ONC's draft interoperability framework floats 'network of networks' concept
The U.S. Department of Health and Human Services’ Office of the National Coordinator for Health Information Technology released the much anticipated Trusted Exchange Framework to bolster its interoperability work as required by the 21st Century Cures Act.
“This is really a network of networks concept,” ONC head Donald Rucker, MD, said during a press call Friday.
The proposed framework establishes a set of minimum requirements and conditions for a trusted exchange and attempts to streamline patient data access and exchange provisions set out in the 21st Century Cures Act.

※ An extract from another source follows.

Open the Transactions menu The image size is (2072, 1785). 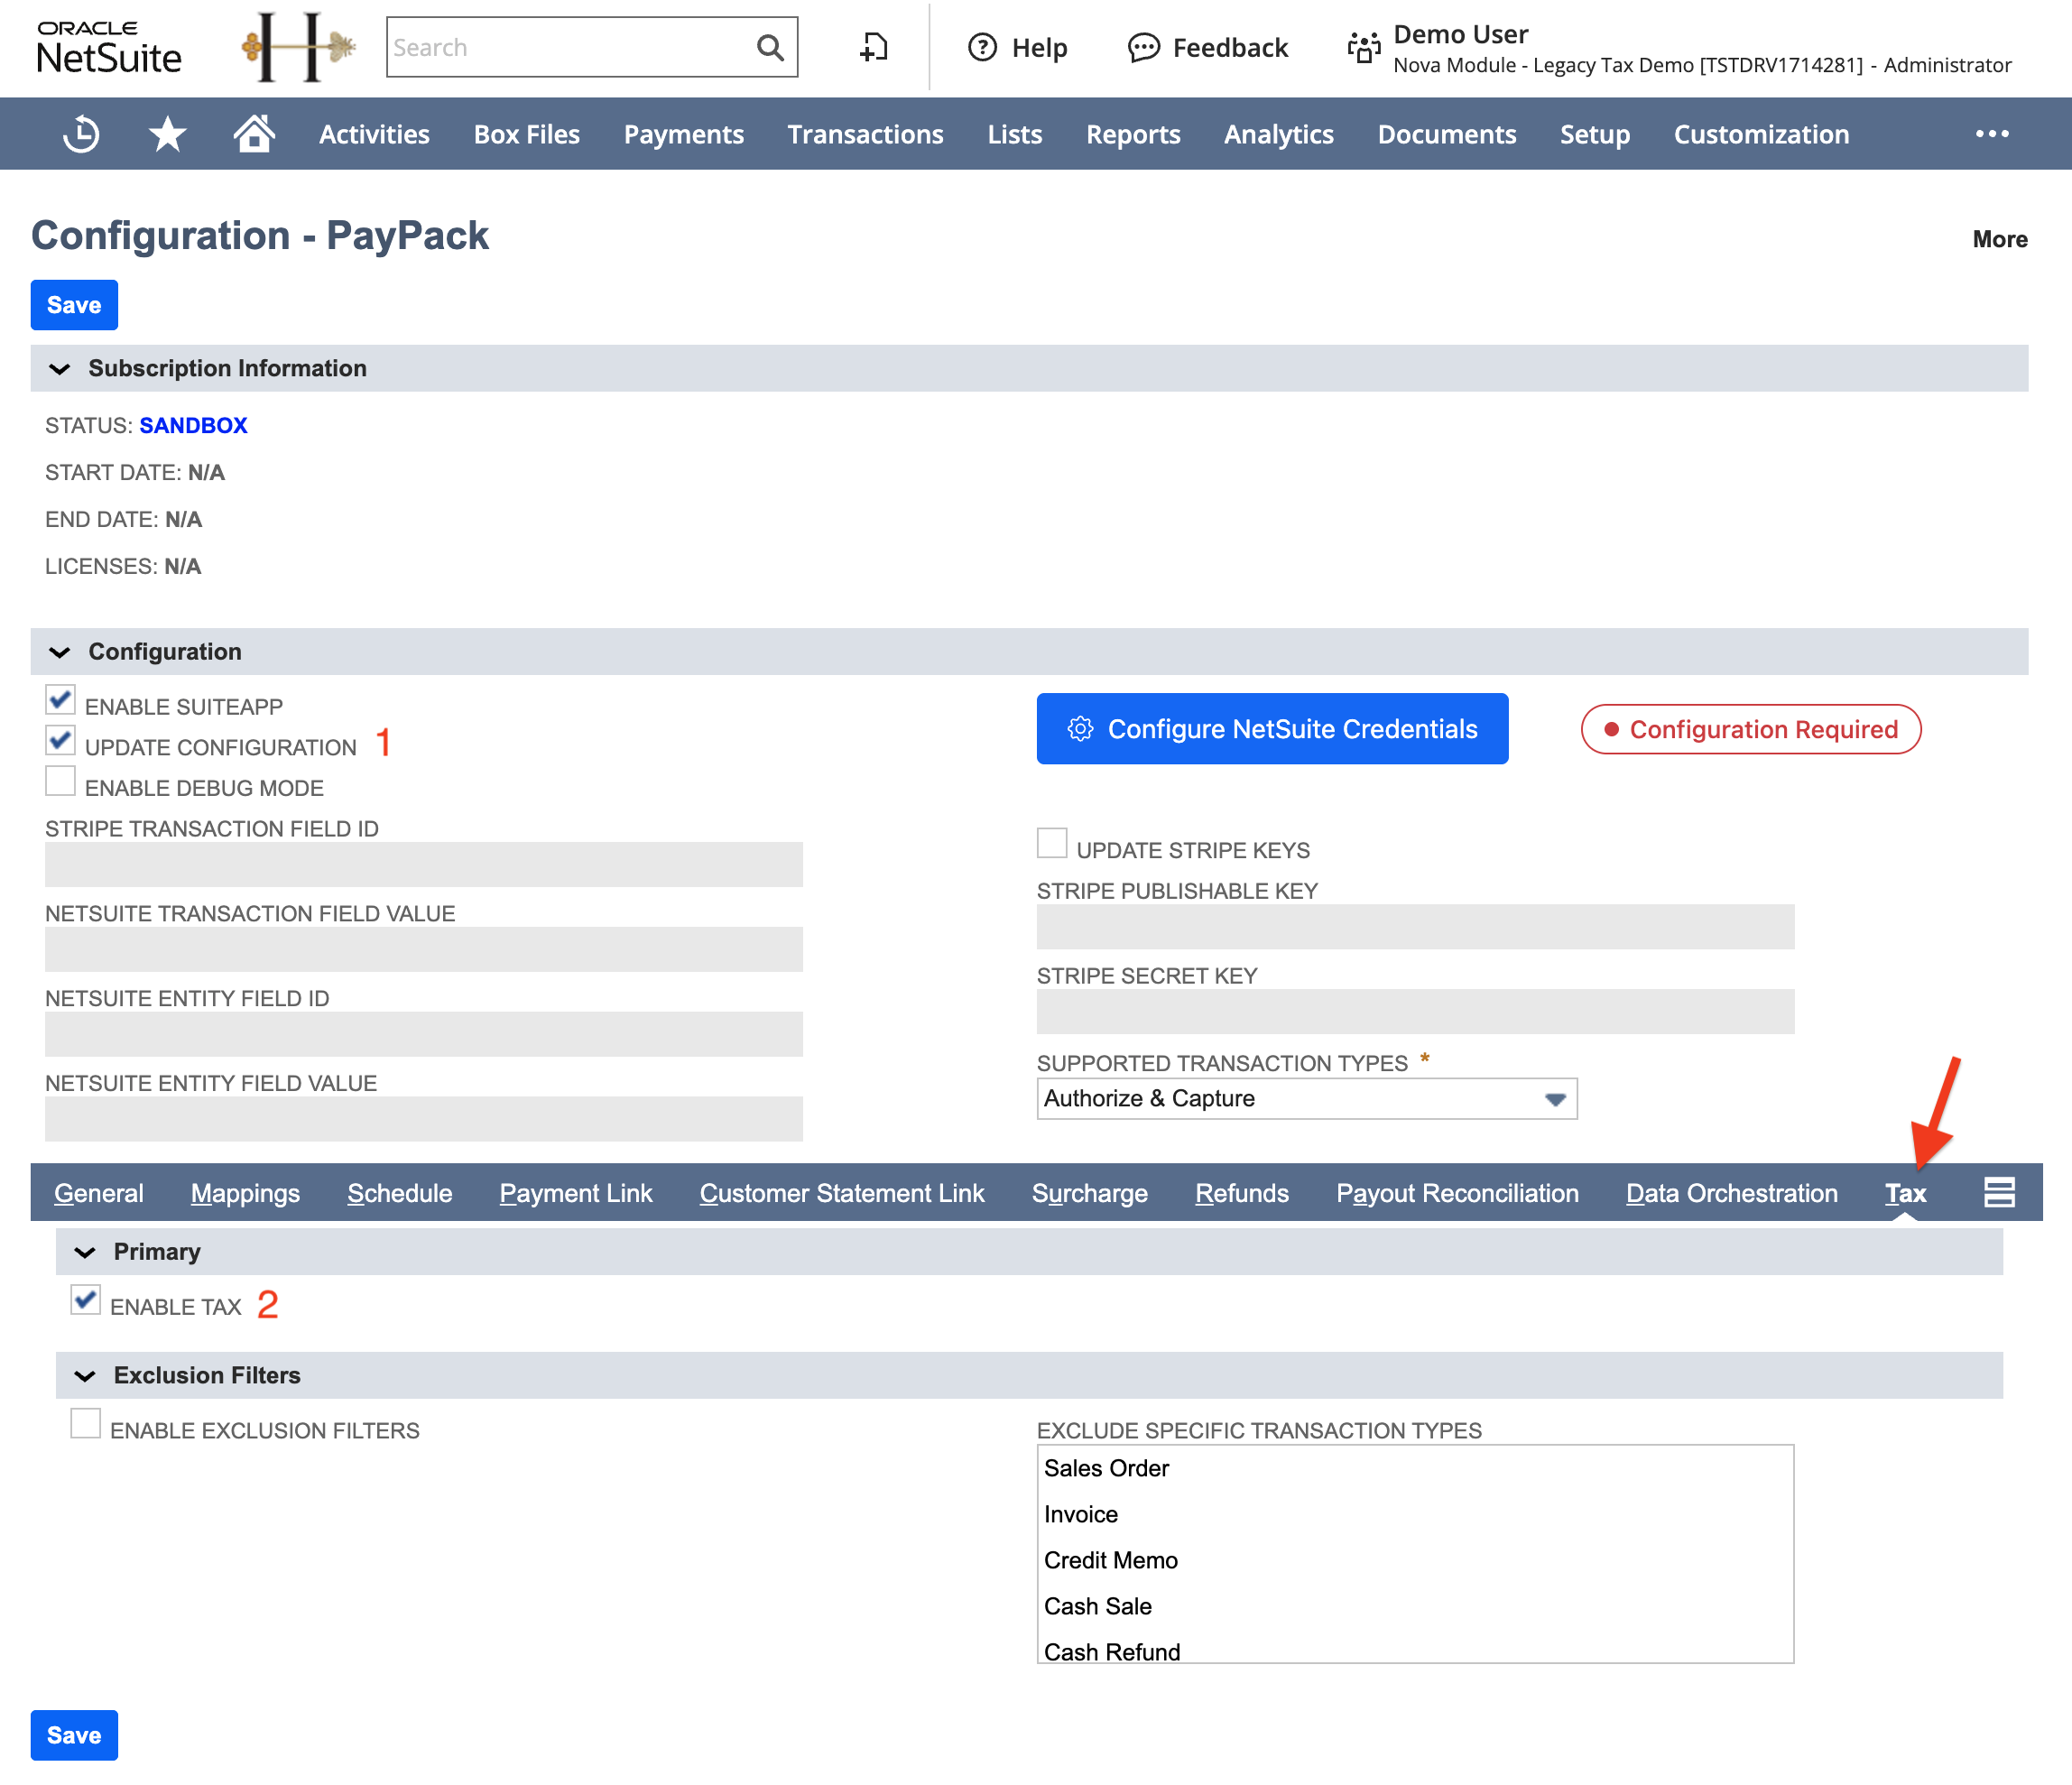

Part A of the framework establishes principles for exchange and principles to help networks support interoperability, while Part B gets into the legal language and outlines how participation agreements should be constructed to support the process.
Specifically, Part B of the framework brings up problem areas that have hindered issues with data exchange in the past.
The proposal has three target areas: patient access, population-level data exchange, and open and accessible APIs.
The agency has been working to develop the framework since summer of 2017 through a series of three public listening periods and hundreds of stakeholder meetings, calls and the like. ONC’s Principal Deputy Genevieve Morris on the press call said it’s an attempt “to build a single on-ramp to interoperability.”
“It’s a floor, not a ceiling: The minimum things we need to do to support information networks,” Morris said.
The public comment period will remain open until Feb. 18. From there, Morris said the ONC will review comments and make sure the industry is on board. If so, the ONC will release the cooperative agreement in the spring when the agency will give organizations time to apply.
The ONC hopes to be engaged with those stakeholders in August to work with them on a common agreement, Morris explained. Further, while the ONC created this draft framework, the final framework will be drafted by a recognized coordinating entity (RCE).
Morris explained the RCE will have experience with minimum terms and conditions and create a full common agreement, complete with the necessary legal terms to support data exchange between networks.
The RCE will be selected by the ONC through a competitive bidding process to maintain transparency, and the selection process is set to begin later this year. The RCE also will be responsible for oversight of those organizations that voluntarily agree to the framework, including security and ensuring processes are in place for bad actors.
“This is not really dissimilar from other network governance. I would look at this as coordinating things, rather than a lot of policing needed. I don’t think that’s how networks tend to work,” said Rucker. “Getting this sort of larger coordination is really an opportunity to allow current participants to expand the scope of their businesses.”